Critique du système de Buffon par Laplace. La critique la plus complète et la plus sérieuse qui ait été faite de l’hypothèse de Buffon est due à l’illustre astronome Laplace. Je crois utile de la reproduire ici intégralement :

« Buffon, dit-il[1], est le seul que je connaisse, qui, depuis la découverte du vrai système du monde, ait essayé de remonter à l’origine des planètes et des satellites. Il suppose qu’une comète, en tombant sur le soleil, en a chassé un torrent de matière qui s’est réunie au loin, en divers globes plus ou moins grands et plus ou moins éloignés de cet astre. Ces globes sont les planètes et les satellites qui, par leur refroidissement, sont devenus opaques et solides.

» Cette hypothèse satisfait aux premiers des cinq phénomènes précédents ; car il est clair que tous les corps ainsi formés doivent se mouvoir à peu près dans le plan qui passait par le centre du soleil et par la direction du torrent de matière qui les a produits. Les quatre autres phénomènes me paraissent inexplicables par son moyen. À la vérité, le mouvement absolu des molécules d’une planète doit être alors dirigé dans le sens du mouvement de son centre de gravité ; mais il ne s’ensuit point que le mouvement de rotation de la planète soit dirigé dans le même sens ; ainsi, la terre pourrait tourner d’orient en occident et, cependant, le mouvement absolu de chacune de ses molécules serait dirigé d’occident en orient. Ce que je dis du mouvement de rotation des planètes s’applique au mouvement de révolution des satellites, dont la direction, dans l’hypothèse dont il s’agit, n’est pas nécessairement la même que celle du mouvement de projection des planètes.

» Le peu d’excentricité des orbes planétaires est non seulement très difficile à expliquer dans cette hypothèse ; mais ce phénomène lui est contraire.
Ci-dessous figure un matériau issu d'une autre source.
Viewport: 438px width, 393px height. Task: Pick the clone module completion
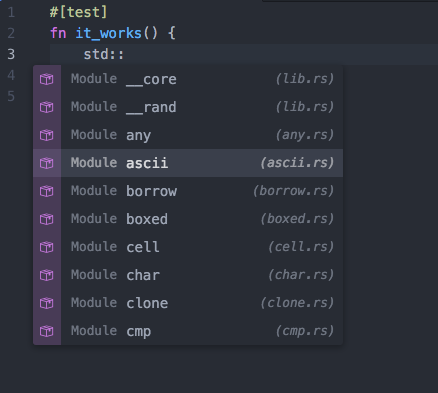188,303
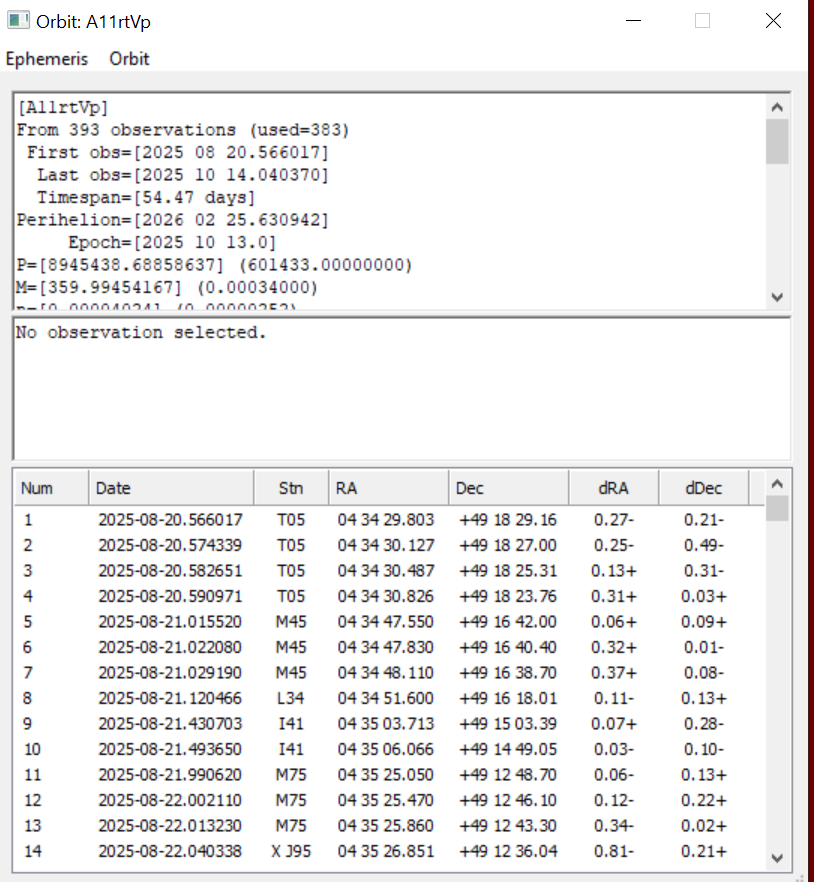The image size is (814, 882).
Task: Click the dRA column header
Action: point(613,489)
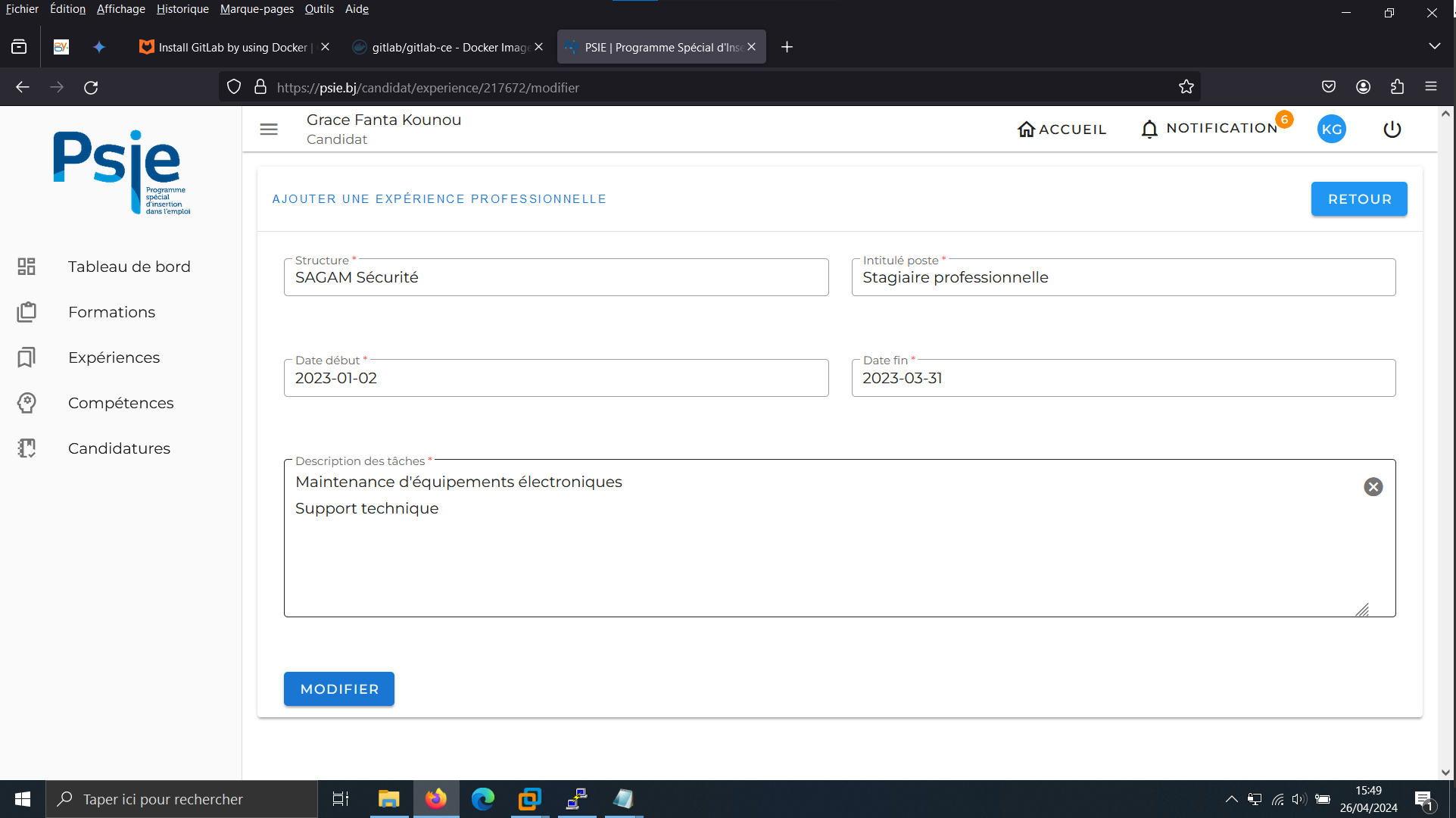
Task: Toggle the hamburger sidebar menu
Action: coord(269,130)
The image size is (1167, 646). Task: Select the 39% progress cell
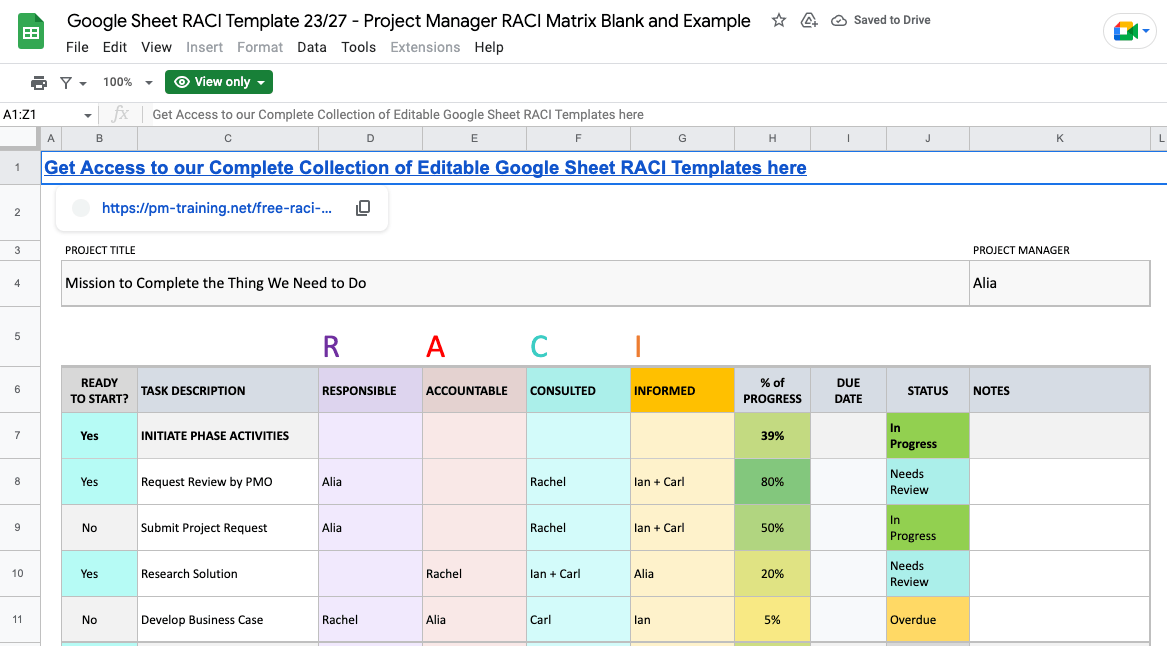(x=772, y=435)
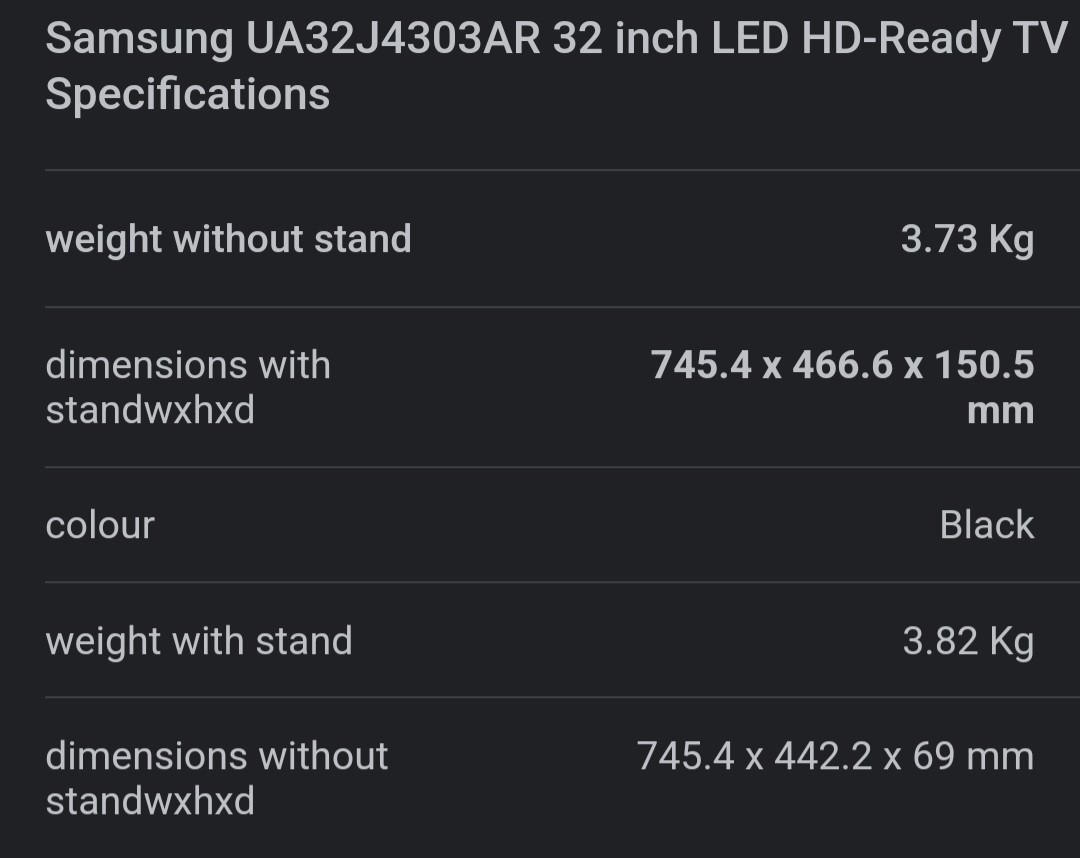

On sait, par la théorie des forces centrales, que si un corps, mû dans un orbe rentrant autour du soleil, rase la surface de cet astre, il y reviendra constamment à chacune de ses révolutions ; d’où il suit que, si les planètes avaient été primitivement détachées du soleil, elles le toucheraient à chaque révolution, et leurs orbes, loin d’être circulaires, seraient fort excentriques.

  1. Exposition du système du monde, édit. de l’an IV, t. II, p. 298.